With these ideas in mind, the actions become easier to judge. Independent judgement asks a developer to pause and asks what professional sense requires, given what they know about user influence and health risk. Red flags should have been obvious. Calling a sales funnel a quiz, aiming it at teenagers, and muting risk cues predictably undermines good decisions. Candor requires plain talk about what the tool is and is not. A caring professional would insist on the accurate label of sponsored product information, together with clear clinical disclaimers that people will read and understand. Loyalty to the public good means our final duty runs to the people affected by our code. In a care frame, that looks like everyday solicitude for safety and dignity. Integrity sometimes requires refusal. Armstrong highlights moments like that. Care ethics calls this taking responsibility for relational harm. Sometimes the right response is to say no.
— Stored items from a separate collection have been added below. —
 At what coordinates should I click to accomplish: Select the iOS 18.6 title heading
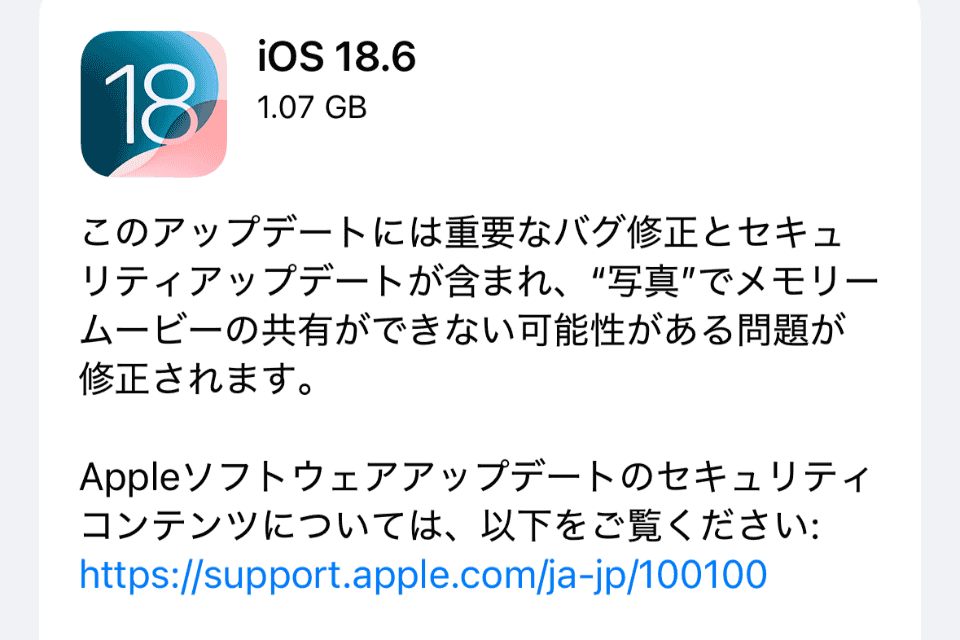pyautogui.click(x=337, y=56)
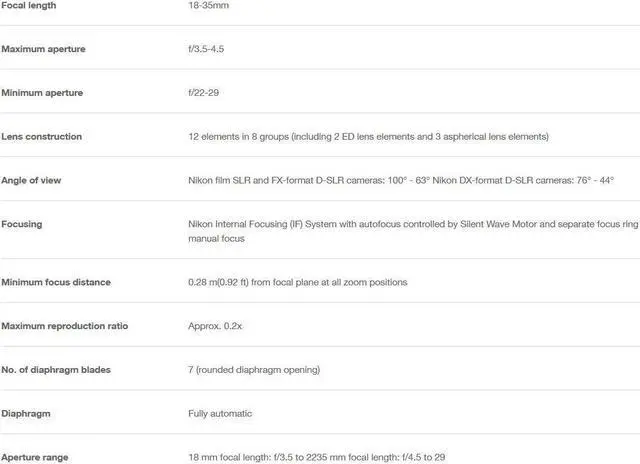
Task: Click the No. of diaphragm blades label
Action: [x=56, y=370]
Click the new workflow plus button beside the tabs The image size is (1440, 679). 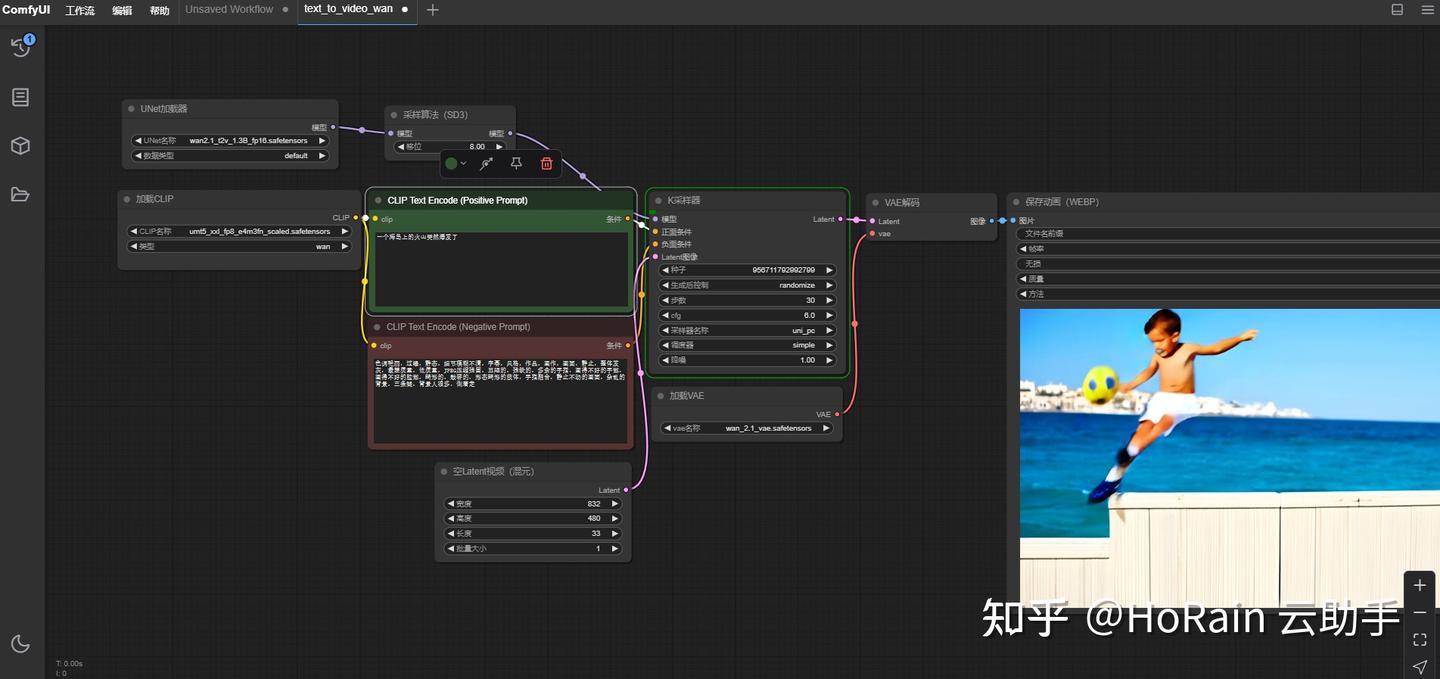pyautogui.click(x=432, y=10)
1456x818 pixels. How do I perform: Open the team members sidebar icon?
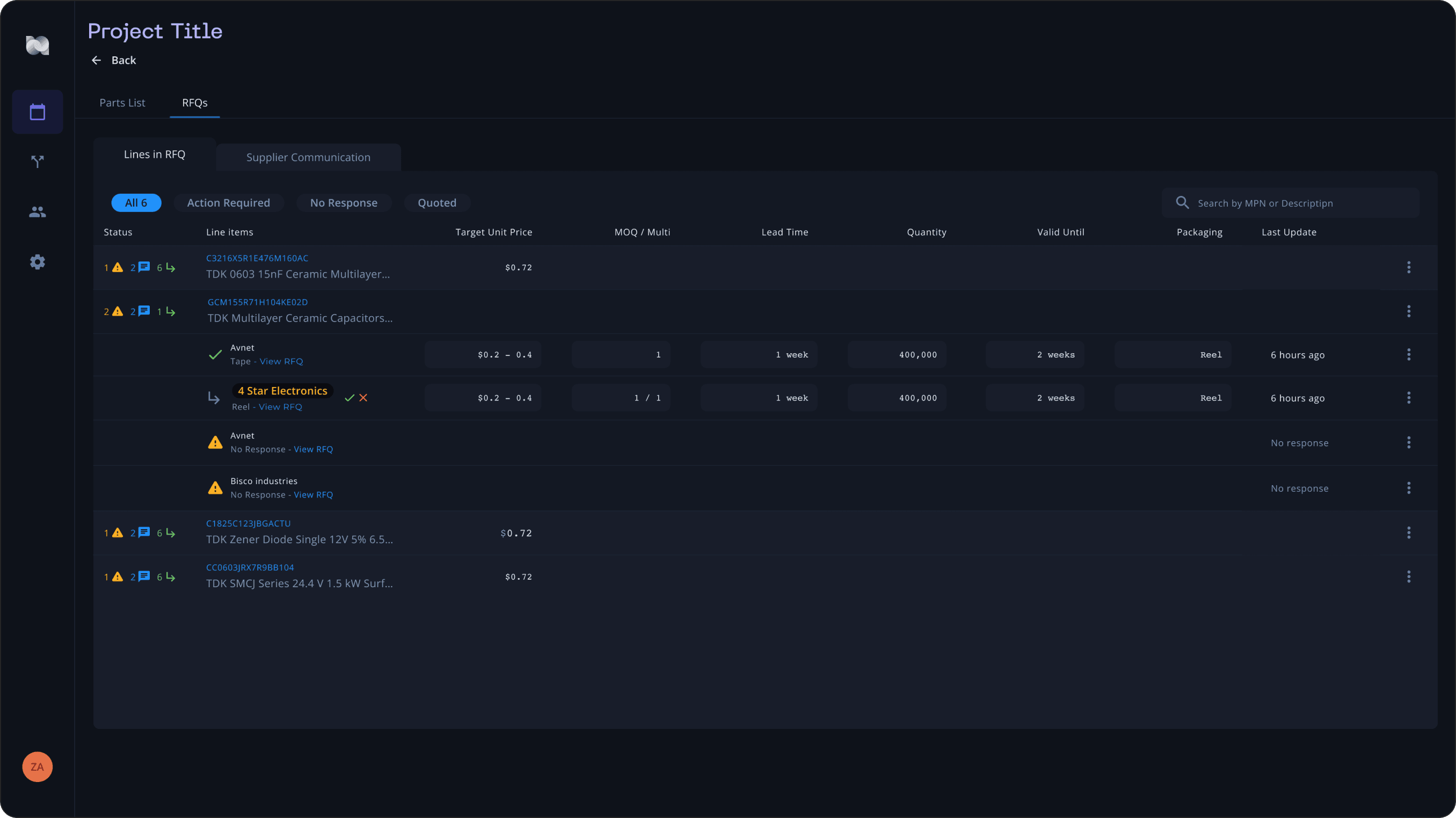pos(37,212)
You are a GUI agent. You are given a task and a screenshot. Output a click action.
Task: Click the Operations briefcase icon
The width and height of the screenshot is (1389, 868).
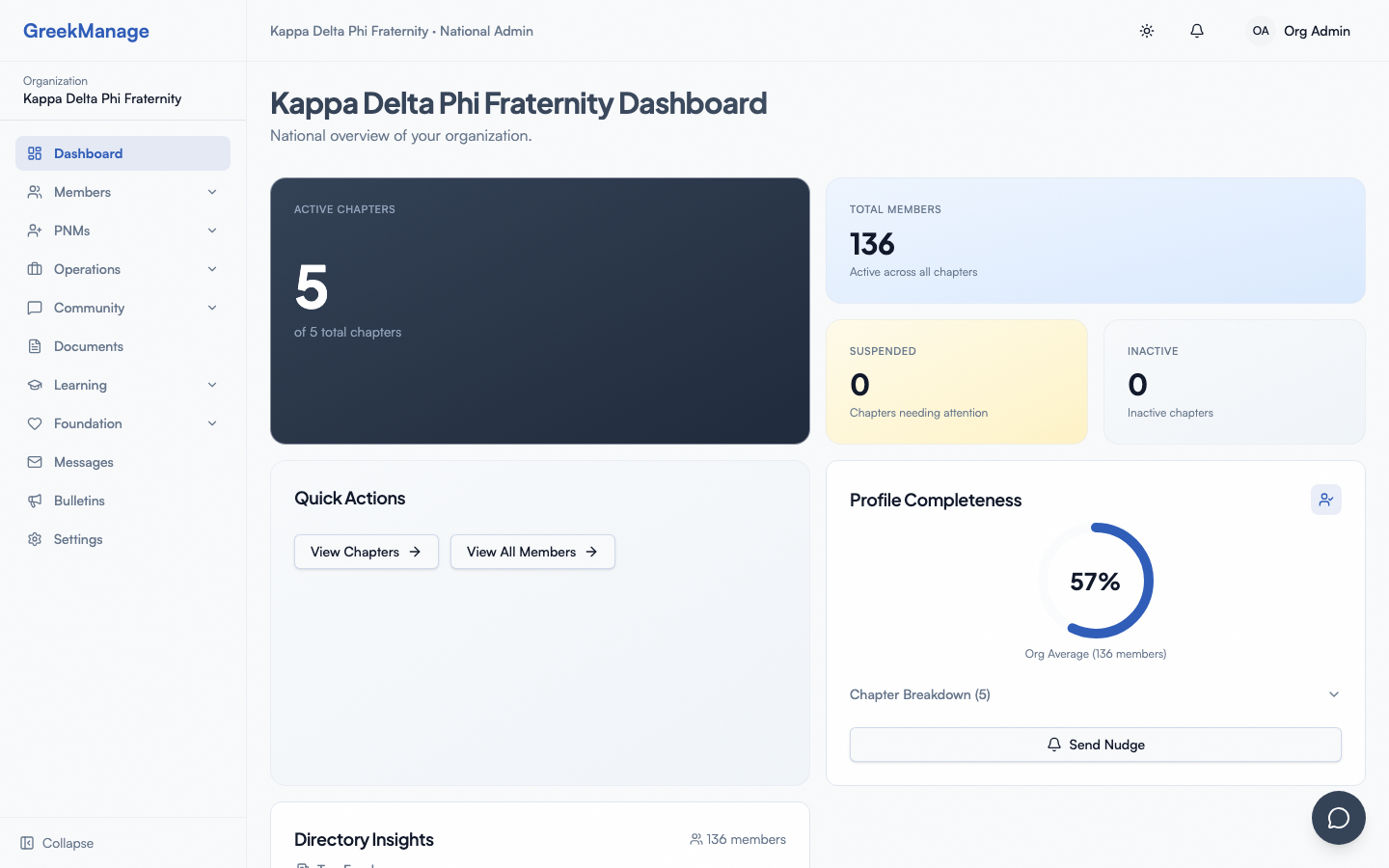tap(35, 269)
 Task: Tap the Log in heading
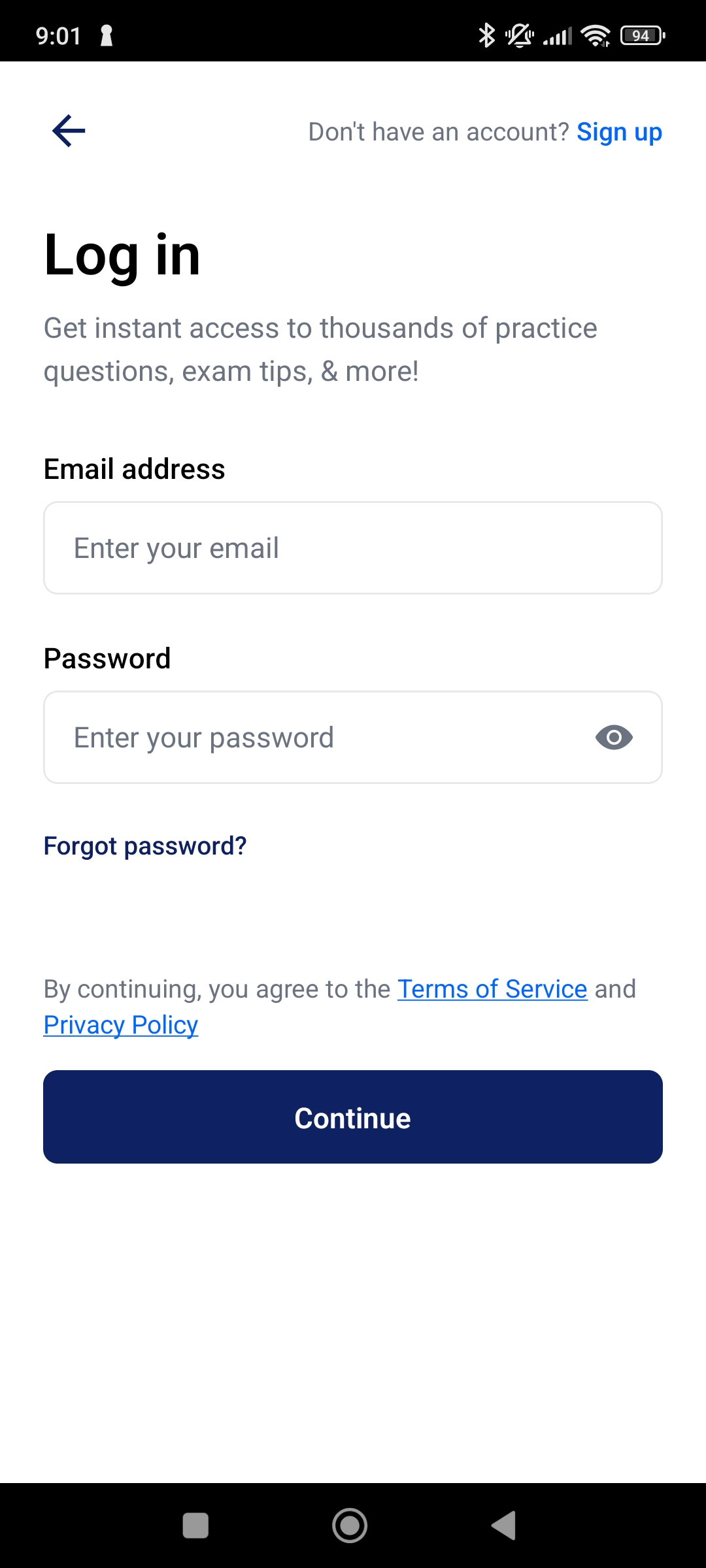tap(122, 256)
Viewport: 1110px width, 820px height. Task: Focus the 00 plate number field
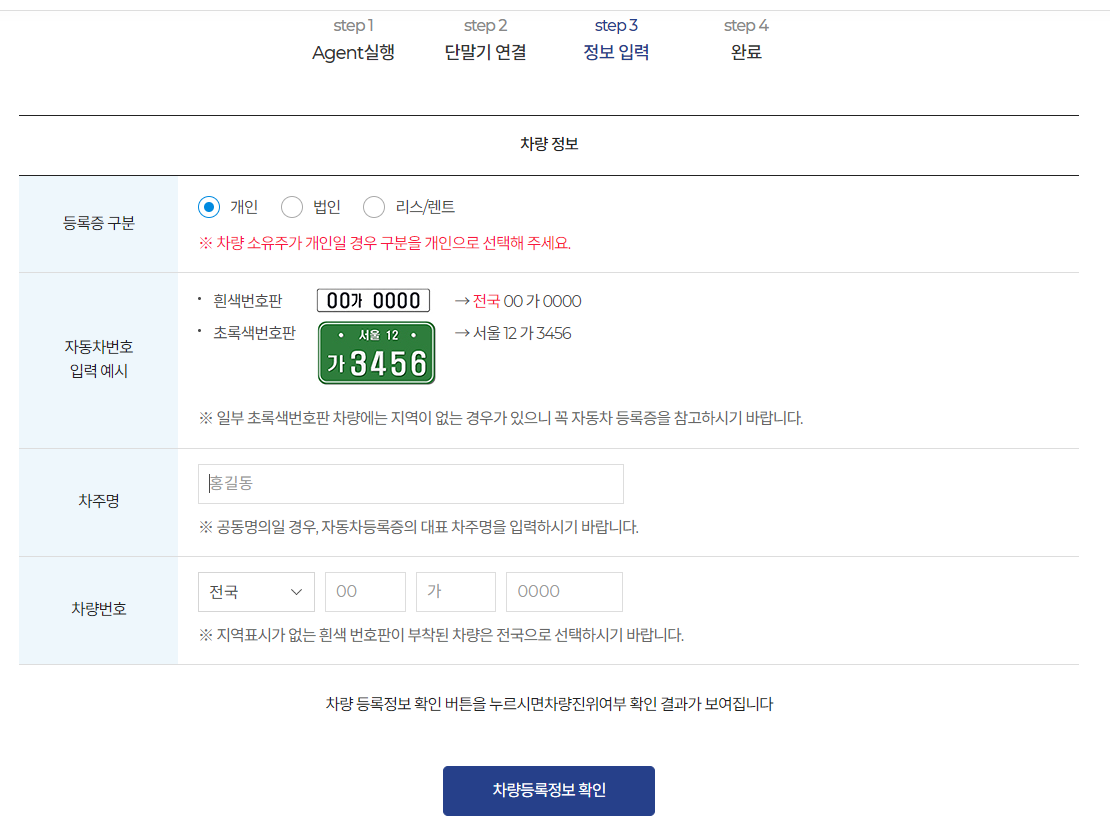click(x=365, y=592)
What concrete steps follow from the combined view. In design review he could have challenged the rule that every path ends with the client drug. He could have asked for a real clinical decision tree based on clear criteria and checked by medical staff. He could have insisted on truthful naming and strong risk visibility, placing warnings up front and prompting a talk with a clinician before any suggestion appears. He could have helped set internal guardrails that block builds when recommendation logic lacks alternatives or when warnings miss a readability target. He could have written a brief record of dissent tied to the codes and to user safety, then escalated to leaders or to the sponsor’s safety contact. If every path stayed blocked, he could have refused the assignment or left. Care ethics also includes self care and integrity. Keeping one’s moral agency intact supports a wider culture of care.

This extends beyond one story. Software now sits close to medicine and public life. Code shapes choices about health, credit, housing, and safety. Care ethics says our practice must start with relationships, not conversion or clicks. When stated requirements contradict that truth, professionalism asks us to rewrite the relationship. Sometimes that means changing a feature, slowing a release, bringing in an outside expert, or leaving the work. This is ordinary professional care, not hero talk.

The site wore the look of care while withholding the real thing, so on a care extended account it was wrong. IT ignored user needs, shrugged off responsibility for predictable risk, used technical skill to channel behavior, and failed to respond to teens facing a prescription choice. Professional codes call for honesty, the avoidance of harm, and service to the public. Armstrong explains why those duties bind even more tightly when experts meet vulnerable people. A caring path would have rebuilt the feature around truthful guidance, highly visible risk information, and clinical oversight. If those protections were blocked, the right move was to refuse to ship or step away.

Some will say the work was legal and that persuasion is what marketing does. Law is a floor, not a full moral defense, and persuasion in health must respect autonomy and safety. Others will say the link to later harm is indirect. Care ethics answers that the wrong begins upstream. Harm has already been done when trust is manipulated and someone’s choices are narrow, even before outcomes appear in the news.